How much better is Pettigrew (who would require a first) than say guys like....

Chase Coffman

Shawn Nelson

Travis Beckum

Dan Gronkowski

I mean, if we are looking for a blocking TE, these guys are that and can be available in the 3rd possibly 4th.

the first 3 names are H backs. They are 250 and below and receivers primarily. Petti is around 270, i don't think it's comparable to put an H back next to a Y back and rank them but people will do it and Petti will still be #1 TE. Nelson is most complete name there but not exactly a grinding blocker - but he could be the 2nd TE off the board and a likely high 2nd round pick.

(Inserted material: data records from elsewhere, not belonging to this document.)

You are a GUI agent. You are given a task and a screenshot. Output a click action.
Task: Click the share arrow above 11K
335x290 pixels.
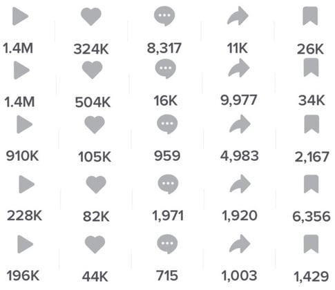click(238, 16)
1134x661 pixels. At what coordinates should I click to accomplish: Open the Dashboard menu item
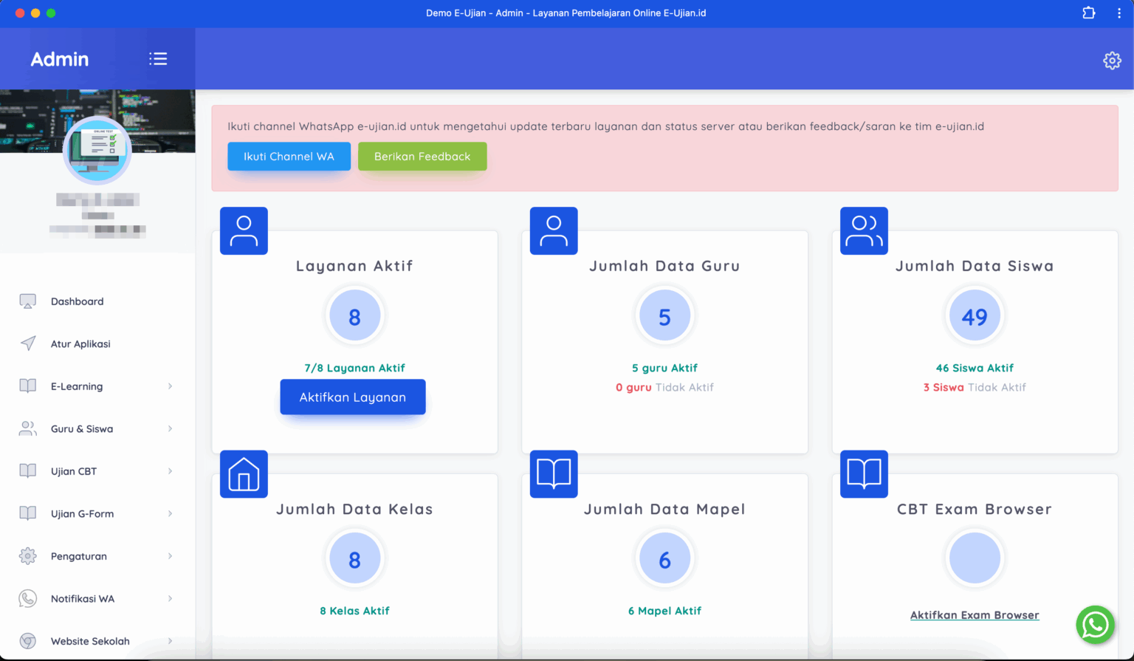click(77, 301)
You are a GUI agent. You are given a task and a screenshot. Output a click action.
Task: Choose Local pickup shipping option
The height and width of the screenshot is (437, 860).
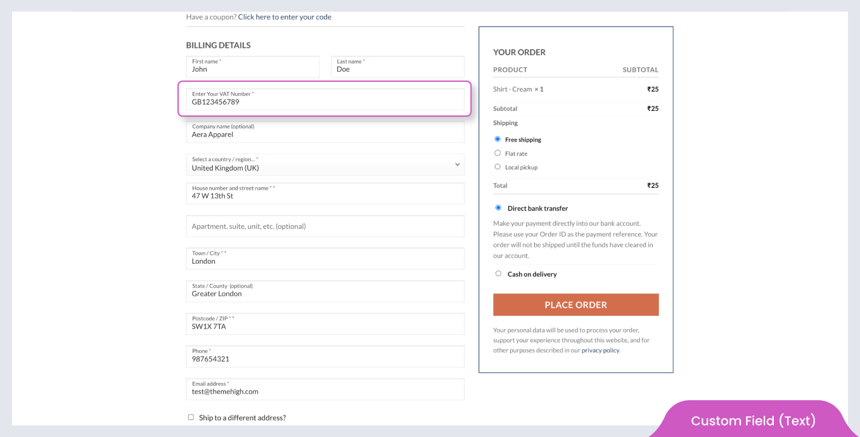point(497,167)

There are other excellent Hbacks in this draft such as Jared Cook South Carolina, James Casey Rice, Cornelius Ingram Florida.

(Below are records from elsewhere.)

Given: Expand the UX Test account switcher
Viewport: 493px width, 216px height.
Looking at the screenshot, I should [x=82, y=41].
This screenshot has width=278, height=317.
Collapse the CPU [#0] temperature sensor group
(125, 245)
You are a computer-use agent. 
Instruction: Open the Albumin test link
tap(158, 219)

Gronk, falls into a category I would call Mid-to-late round sleeper... other names include John Phillips Virginia, Travis McCall Alabama, John Nablone Monmouth, ryan Purvis Boston college , Bear pascoe Fresno State, Kevin Brock Rutgers etc. Some of these guys can block better than others but I'm not sure that ANY of them are ready for prime time in 2009.

Put it another way, finding an in-line TE who can block and start right away is like finding an OT or DT who can start right away. It's a trench position, a certain amount of physicality is required from day 1. those who don't have that physicality don't get picked in the high part of the draft.

Again I can't emphasize this enough, even though I came to this conclusion in a mock draft, this is not MY personal preference. I believe this has to be a real possibility for the Jets however, especially if players like Mark Sanchez and Knowshon Moreno are off the board.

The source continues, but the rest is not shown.